FIRE broadly advocates for free expression. It counsels against even investigating protected speech, saying that investigations themselves, outcome notwithstanding, can violate the First Amendment.

“Where the speech is clearly protected, we’ve got ourselves a bright line. The university cannot and should not investigate protected speech,” said Alex Morey, FIRE’s campus rights advocacy director, in an email. “That said, too many administrators don’t know how to recognize protected speech. College administrators need to understand that the First Amendment on public campuses, and institutional free speech promises on most private ones, [protect] speech or opinions lots of people may find hateful, upsetting, offensive, racist, antisemitic and so on.”

But she wrote that “proper investigations, with all due process protections” can be helpful when they’re investigations into unprotected speech, such as “true threats.”

“When it comes to true threats analyses specifically, those are always very fact-intensive analyses,” she wrote. “What was said? How was it said? What’s the context in which it was said? How long was it said for? And even, what was in the mind of the speaker?
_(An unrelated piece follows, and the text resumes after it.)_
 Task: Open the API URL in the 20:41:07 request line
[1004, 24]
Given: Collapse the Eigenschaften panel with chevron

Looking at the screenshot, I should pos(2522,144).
Did they intend to threaten or did they speak recklessly such that listeners would perceive a threat?”

Elman, of the Academic Engagement Network, said she supports much more free rein on social media than in classrooms.

“Outside the classroom, that kind of speech, that’s in the public domain,” she said. “Faculty should have the freedom to speak as citizens.”

She advocates for something some others have rejected: university leaders condemning certain faculty speech.

“We advocate for the university to be the moral compass, the leadership to say, ‘I find that speech morally reprehensible,’” Elman said. “It’s in a sense the same thing they should do when it comes to students and their hate speech.” She said university leaders’ role “should be to say that this speech crosses the line into antisemitism or Islamophobia or anti-Black racism.”

Shahverdian, of PEN America, said university leaders can uphold faculty free expression while simultaneously issuing statements to condemn certain speech. “When they decide to do so is both up to them and should be very carefully considered,” she said, noting they can run the risk of commenting on too many situations and being expected to continue doing so.

The Academic Freedom Alliance’s Whittington, on the other hand, said he tends to think “universities would be better off if they did not issue so many statements.” Presidents, he said, “are always speaking in ways that have consequences for the institution.”

Adam Goldstein, vice president of strategic initiatives for FIRE, tied the current controversy to a phenomenon independent of the Israel-Palestine conflict, and broader than just universities.

“Now there’s nonnegligible sections of the country that believe the First Amendment goes too far,” he said.

Some faculty free speech advocates say universities are more likely to punish faculty members for their speech because their power on campus has diminished over the years. Higher education today has seen politicians become presidents of prominent universities and a shrinking share of professors with tenure, the job protection that is supposed to provide faculty members greater assurance that they won’t be fired for their speech. And local faculty senates and national organizations have decried the erosion of shared governance between faculty members and administrators, especially as universities respond to financial pressures with program cuts.

Goldstein said this diminishing power of faculty members in leading universities contributed to the threats of this moment.

“With the stage of students advocating for less speech and faculty with less authority within the institutions,” he said, “it hasn’t been the easiest time to be a faculty member.”